Dalam hadis yang diriwayatkan oleh Thabrani, Rasulullah bersabda, “Bantulah anak-anakmu untuk berbakti. siapa yang menghendaki, dia dapat melahirkan kedurhakaan melalui anaknya.” Siapa yang menghendaki, begitu Rasullullah yang mulia berkata, dia dapat melahirkan kedurhakaan melalui anaknya. Semoga tidak satupun di antara kita yang menghendaki anak-anak yang durhaka. Semoga tidak satu pun. Tetapi apa yang sudah kita lakukan? Sudahkah kita membantu anak-anak kita untuk berbakti sebagaimana yang diserukan oleh Rasulullah SAW?

Saya tidak berani menjawab. Marilah kita bertanya pada diri kita masing-masing. Selanjutnya, marilah kita tengok sekeliling kita. Mereka yang frustasi dan memberontak pada orangtua, anak-anak siapakah itu? Mereka yang tertangkap saat meminum obat-obat terlarang, anak-anak siapakah itu? Mereka yang berkelahi dan saling menerkam, anak-anak siapakah itu? Mereka bukan orang lain. Di antara mereka adalah anak-anak orang Islam. Bapaknya Islam. Ibunya Islam. Dan kampung mereka dikenal sebagai kampung Islam. Mengapa ini terjadi?
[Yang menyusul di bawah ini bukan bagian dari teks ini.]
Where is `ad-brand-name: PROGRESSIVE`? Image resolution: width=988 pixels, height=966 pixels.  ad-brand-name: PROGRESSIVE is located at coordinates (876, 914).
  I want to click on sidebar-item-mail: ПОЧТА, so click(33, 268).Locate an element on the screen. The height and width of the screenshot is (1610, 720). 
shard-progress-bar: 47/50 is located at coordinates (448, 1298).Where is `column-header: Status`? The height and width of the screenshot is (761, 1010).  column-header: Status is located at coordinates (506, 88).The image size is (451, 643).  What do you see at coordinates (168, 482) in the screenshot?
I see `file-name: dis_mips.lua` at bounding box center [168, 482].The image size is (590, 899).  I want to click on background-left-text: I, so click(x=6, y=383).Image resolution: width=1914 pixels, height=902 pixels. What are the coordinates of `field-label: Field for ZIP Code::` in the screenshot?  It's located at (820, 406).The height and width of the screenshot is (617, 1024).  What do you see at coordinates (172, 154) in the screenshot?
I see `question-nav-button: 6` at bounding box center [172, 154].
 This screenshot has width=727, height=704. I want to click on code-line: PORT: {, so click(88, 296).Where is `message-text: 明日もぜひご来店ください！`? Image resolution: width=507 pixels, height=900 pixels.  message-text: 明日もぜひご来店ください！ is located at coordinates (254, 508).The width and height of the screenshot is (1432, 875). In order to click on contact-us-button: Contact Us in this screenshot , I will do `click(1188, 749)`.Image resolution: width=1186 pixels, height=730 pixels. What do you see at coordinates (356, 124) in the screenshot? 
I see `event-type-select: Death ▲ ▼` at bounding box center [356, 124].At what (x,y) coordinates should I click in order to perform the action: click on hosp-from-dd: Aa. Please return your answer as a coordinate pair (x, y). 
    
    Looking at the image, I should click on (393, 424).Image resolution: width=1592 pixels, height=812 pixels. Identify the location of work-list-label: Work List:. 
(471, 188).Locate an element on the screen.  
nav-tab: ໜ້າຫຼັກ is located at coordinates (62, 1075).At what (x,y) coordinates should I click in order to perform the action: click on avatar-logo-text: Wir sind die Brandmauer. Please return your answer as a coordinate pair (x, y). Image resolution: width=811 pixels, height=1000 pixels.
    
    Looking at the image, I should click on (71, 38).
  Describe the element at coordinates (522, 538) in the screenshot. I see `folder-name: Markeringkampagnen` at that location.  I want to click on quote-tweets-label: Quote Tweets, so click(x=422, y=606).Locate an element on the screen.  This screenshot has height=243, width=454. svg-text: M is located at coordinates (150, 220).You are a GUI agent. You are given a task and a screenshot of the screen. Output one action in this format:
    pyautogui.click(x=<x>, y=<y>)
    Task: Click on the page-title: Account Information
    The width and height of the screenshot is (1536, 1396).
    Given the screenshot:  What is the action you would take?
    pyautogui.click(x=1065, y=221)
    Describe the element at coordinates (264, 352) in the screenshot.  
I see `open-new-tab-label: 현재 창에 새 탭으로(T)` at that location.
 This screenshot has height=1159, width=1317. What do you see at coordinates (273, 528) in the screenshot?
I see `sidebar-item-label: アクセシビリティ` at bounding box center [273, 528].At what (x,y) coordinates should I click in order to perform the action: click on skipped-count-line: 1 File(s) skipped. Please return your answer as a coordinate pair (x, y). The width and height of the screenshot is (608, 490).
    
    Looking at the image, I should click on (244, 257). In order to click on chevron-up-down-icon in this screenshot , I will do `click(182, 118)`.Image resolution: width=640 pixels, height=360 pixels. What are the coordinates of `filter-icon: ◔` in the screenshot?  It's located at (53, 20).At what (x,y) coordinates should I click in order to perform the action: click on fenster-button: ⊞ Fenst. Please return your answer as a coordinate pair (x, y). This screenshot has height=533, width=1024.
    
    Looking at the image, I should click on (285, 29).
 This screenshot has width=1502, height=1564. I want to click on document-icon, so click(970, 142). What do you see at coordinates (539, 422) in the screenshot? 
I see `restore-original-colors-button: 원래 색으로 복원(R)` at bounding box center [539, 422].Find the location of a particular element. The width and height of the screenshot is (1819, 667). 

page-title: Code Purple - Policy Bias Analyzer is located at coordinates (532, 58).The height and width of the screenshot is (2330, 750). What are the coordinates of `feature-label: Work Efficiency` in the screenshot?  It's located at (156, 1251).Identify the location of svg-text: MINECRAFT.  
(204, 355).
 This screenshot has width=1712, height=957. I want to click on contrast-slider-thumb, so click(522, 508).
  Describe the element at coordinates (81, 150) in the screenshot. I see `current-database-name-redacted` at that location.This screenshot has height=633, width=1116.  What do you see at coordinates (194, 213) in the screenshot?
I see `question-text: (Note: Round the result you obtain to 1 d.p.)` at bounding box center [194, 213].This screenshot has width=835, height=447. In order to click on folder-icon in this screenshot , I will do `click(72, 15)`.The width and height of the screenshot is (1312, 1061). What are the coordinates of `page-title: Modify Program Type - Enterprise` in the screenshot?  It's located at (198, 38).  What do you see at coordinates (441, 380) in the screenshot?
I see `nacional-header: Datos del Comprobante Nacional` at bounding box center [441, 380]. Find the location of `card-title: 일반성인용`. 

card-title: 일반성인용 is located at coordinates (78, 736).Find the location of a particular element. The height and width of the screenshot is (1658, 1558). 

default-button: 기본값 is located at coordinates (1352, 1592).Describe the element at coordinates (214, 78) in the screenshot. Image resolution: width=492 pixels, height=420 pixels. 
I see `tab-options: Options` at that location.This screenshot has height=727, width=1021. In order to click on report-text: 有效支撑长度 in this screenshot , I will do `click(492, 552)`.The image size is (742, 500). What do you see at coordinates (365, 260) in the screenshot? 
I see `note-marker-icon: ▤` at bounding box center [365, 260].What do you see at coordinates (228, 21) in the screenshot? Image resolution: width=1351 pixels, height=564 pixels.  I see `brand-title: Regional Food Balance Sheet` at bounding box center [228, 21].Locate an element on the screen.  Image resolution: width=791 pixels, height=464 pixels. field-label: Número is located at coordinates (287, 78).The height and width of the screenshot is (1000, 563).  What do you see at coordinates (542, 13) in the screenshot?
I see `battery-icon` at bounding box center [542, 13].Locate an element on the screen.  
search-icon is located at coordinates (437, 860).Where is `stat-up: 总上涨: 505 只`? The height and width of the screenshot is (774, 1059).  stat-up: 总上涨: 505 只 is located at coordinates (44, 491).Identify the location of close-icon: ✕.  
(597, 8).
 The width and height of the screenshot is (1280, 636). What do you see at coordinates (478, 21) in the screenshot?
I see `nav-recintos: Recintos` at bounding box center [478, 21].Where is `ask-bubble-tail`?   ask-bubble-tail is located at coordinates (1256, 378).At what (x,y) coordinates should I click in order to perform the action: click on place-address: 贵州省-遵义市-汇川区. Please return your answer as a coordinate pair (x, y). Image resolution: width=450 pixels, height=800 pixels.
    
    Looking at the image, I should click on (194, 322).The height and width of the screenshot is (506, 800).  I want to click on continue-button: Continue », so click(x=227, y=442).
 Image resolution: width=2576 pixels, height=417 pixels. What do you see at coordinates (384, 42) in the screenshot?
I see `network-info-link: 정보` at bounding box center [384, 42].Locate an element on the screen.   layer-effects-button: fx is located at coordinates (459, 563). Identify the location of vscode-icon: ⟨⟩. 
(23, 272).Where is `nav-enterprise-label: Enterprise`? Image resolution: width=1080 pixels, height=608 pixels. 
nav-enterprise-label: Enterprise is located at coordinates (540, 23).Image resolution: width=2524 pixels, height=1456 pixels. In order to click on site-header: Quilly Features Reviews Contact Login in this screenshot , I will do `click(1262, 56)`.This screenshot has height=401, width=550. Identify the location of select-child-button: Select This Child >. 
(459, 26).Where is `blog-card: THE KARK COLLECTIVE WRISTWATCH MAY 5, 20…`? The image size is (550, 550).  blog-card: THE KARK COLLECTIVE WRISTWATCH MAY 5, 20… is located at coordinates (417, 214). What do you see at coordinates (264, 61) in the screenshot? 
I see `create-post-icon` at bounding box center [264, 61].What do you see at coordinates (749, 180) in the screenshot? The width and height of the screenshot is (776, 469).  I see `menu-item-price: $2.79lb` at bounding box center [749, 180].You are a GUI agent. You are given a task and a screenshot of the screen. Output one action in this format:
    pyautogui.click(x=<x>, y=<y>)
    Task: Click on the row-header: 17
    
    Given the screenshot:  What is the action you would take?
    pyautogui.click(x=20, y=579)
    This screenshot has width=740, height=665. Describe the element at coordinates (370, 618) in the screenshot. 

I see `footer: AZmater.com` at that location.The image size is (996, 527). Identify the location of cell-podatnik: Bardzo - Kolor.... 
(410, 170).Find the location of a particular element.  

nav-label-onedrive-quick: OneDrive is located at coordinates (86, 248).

Saya tidak berani menjawab. Marilah kita bertanya pada diri kita masing-masing. Pada saat yang sama, marilah kita lihat apa yang terpancang di rumah-rumah saudara kita. Kalau dulu mereka mengisi saat-saat yang sepi dengan kidung barzanji atau maulid nabi, sekarang telah berganti dengan antena parabola dan pesawat televisi di atas 30 inchi. Kalau dulu mata yang maksiat ditangisi tak henti-henti, sekarang hiburan telanjang dihadirkan ke rumah-rumah orang “mukmin” melalui televisi dengan mengorbankan waktu-waktu produktif. Sementara, koran-koran menyajikan isu dan gosip yang tak jelas ujung pangkalnya lantaran semua telah berdiri di atas agama baru yang bernama bisnis dan konsumtivisme. Baju baru menjadi lebih berharga daripada harga diri, sehingga seorang gadis bersedia tidak perawan lagi demi memperolek gemerlap mode dan penampilan trendy.

Betapa banyak yang telah kita lupakan atau bahkan sengaja kita tinggalkan. Kalau dulu tetangga merasa ikut bertanggungjawab atas kebaikan anak tetangganya sehingga anak-anak berkembang dalam kesejukan, sekarang ketika orangtua mendapati anaknya nakal yang terucap adalah kata-kata, “Apa salah saya? Kenapa anak saya yang begini?” Padahal, perasaan tidak pernah menyakiti orang lain.” Kenapa anak saya yang begini? menyiratkan kesaksian hati untuk mengikhlaskan anak-anak orang lain rusak, asal jangan merusak anak sendiri. Sehingga ketika anak sendiri yang rusak, pertanyaan yang muncul adalah, “Kenapa anak saya yang begini? Kenapa bukan anak orang lain?”